┏━━
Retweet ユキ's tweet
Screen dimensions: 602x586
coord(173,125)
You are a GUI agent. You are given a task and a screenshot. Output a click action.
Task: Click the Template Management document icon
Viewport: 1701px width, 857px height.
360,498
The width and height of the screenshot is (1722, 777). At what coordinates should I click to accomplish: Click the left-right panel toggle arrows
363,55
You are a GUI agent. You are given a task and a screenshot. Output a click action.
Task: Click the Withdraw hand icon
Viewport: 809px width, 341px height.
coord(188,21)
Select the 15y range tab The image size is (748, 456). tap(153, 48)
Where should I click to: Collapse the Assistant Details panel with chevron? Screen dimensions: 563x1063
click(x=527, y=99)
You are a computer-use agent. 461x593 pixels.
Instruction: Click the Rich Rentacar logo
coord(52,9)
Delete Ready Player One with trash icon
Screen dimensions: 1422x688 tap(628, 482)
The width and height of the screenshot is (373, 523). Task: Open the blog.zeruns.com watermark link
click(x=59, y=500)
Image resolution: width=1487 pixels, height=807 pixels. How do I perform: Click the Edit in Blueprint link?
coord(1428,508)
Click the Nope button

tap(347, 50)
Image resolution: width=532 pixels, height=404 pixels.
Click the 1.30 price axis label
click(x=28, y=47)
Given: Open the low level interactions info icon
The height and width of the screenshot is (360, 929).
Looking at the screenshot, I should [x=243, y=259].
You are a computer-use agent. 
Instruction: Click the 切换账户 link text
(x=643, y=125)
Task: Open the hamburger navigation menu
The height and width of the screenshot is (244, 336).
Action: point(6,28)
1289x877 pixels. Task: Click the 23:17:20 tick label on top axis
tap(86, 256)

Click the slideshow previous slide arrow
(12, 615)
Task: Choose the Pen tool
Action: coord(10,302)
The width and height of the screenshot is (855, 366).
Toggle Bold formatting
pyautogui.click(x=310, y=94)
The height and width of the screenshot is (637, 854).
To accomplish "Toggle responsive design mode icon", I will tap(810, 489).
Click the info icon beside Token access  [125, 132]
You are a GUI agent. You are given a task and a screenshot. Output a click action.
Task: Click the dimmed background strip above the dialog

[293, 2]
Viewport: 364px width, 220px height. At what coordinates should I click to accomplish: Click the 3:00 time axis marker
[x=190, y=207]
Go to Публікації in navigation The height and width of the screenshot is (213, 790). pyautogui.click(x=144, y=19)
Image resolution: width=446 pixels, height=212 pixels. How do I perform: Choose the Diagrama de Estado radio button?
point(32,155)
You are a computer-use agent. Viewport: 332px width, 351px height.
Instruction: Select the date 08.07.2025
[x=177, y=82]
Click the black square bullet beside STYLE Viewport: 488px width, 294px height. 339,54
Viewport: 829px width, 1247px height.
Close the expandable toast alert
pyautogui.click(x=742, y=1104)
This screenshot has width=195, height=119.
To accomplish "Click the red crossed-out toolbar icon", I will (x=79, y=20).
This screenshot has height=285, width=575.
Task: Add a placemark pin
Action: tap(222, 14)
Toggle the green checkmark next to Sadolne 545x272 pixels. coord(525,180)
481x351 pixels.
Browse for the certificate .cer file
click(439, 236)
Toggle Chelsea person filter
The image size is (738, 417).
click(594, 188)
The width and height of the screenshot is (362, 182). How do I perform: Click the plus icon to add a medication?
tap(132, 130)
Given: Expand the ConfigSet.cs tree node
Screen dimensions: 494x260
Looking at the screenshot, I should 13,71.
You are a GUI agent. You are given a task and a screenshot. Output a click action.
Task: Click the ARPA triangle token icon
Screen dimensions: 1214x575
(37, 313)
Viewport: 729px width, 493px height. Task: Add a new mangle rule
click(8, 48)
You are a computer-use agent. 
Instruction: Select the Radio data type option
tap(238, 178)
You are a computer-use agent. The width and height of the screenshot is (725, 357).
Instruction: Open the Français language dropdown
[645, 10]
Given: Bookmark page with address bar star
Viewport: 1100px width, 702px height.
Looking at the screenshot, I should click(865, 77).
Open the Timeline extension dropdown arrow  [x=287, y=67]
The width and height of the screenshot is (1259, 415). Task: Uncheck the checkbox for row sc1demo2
┗━━
What to produce:
Write out the whole listing verbatim.

Your solution:
Retweet ユキ's tweet
Screen dimensions: 602x586
coord(173,125)
You are a GUI agent. You are given a task and a screenshot. Output a click action.
Task: Click the Template Management document icon
Viewport: 1701px width, 857px height.
360,498
The width and height of the screenshot is (1722, 777). At what coordinates should I click to accomplish: Click the left-right panel toggle arrows
363,55
You are a GUI agent. You are given a task and a screenshot. Output a click action.
Task: Click the Withdraw hand icon
Viewport: 809px width, 341px height.
coord(188,21)
Select the 15y range tab The image size is (748, 456). tap(153, 48)
Where should I click to: Collapse the Assistant Details panel with chevron? Screen dimensions: 563x1063
click(x=527, y=99)
You are a computer-use agent. 461x593 pixels.
Instruction: Click the Rich Rentacar logo
coord(52,9)
Delete Ready Player One with trash icon
Screen dimensions: 1422x688 tap(628, 482)
The width and height of the screenshot is (373, 523). Task: Open the blog.zeruns.com watermark link
click(x=59, y=500)
Image resolution: width=1487 pixels, height=807 pixels. How do I perform: Click the Edit in Blueprint link?
coord(1428,508)
Click the Nope button

tap(347, 50)
Image resolution: width=532 pixels, height=404 pixels.
Click the 1.30 price axis label
click(x=28, y=47)
Given: Open the low level interactions info icon
The height and width of the screenshot is (360, 929).
Looking at the screenshot, I should [x=243, y=259].
You are a computer-use agent. 
Instruction: Click the 切换账户 link text
(x=643, y=125)
Task: Open the hamburger navigation menu
The height and width of the screenshot is (244, 336).
Action: point(6,28)
1289x877 pixels. Task: Click the 23:17:20 tick label on top axis
tap(86, 256)

Click the slideshow previous slide arrow
(12, 615)
Task: Choose the Pen tool
Action: coord(10,302)
The width and height of the screenshot is (855, 366).
Toggle Bold formatting
pyautogui.click(x=310, y=94)
The height and width of the screenshot is (637, 854).
To accomplish "Toggle responsive design mode icon", I will tap(810, 489).
Click the info icon beside Token access  [125, 132]
You are a GUI agent. You are given a task and a screenshot. Output a click action.
Task: Click the dimmed background strip above the dialog

[293, 2]
Viewport: 364px width, 220px height. At what coordinates should I click to accomplish: Click the 3:00 time axis marker
[x=190, y=207]
Go to Публікації in navigation The height and width of the screenshot is (213, 790). pyautogui.click(x=144, y=19)
Image resolution: width=446 pixels, height=212 pixels. How do I perform: Choose the Diagrama de Estado radio button?
point(32,155)
You are a computer-use agent. Viewport: 332px width, 351px height.
Instruction: Select the date 08.07.2025
[x=177, y=82]
Click the black square bullet beside STYLE Viewport: 488px width, 294px height. 339,54
Viewport: 829px width, 1247px height.
Close the expandable toast alert
pyautogui.click(x=742, y=1104)
This screenshot has width=195, height=119.
To accomplish "Click the red crossed-out toolbar icon", I will (x=79, y=20).
This screenshot has height=285, width=575.
Task: Add a placemark pin
Action: tap(222, 14)
Toggle the green checkmark next to Sadolne 545x272 pixels. coord(525,180)
481x351 pixels.
Browse for the certificate .cer file
click(439, 236)
Toggle Chelsea person filter
The image size is (738, 417).
click(594, 188)
The width and height of the screenshot is (362, 182). How do I perform: Click the plus icon to add a medication?
tap(132, 130)
Given: Expand the ConfigSet.cs tree node
Screen dimensions: 494x260
Looking at the screenshot, I should 13,71.
You are a GUI agent. You are given a task and a screenshot. Output a click action.
Task: Click the ARPA triangle token icon
Screen dimensions: 1214x575
(37, 313)
Viewport: 729px width, 493px height. Task: Add a new mangle rule
click(8, 48)
You are a computer-use agent. 
Instruction: Select the Radio data type option
tap(238, 178)
You are a computer-use agent. The width and height of the screenshot is (725, 357).
Instruction: Open the Français language dropdown
[645, 10]
Given: Bookmark page with address bar star
Viewport: 1100px width, 702px height.
Looking at the screenshot, I should click(865, 77).
Open the Timeline extension dropdown arrow  [x=287, y=67]
The width and height of the screenshot is (1259, 415). Task: Uncheck the checkbox for row sc1demo2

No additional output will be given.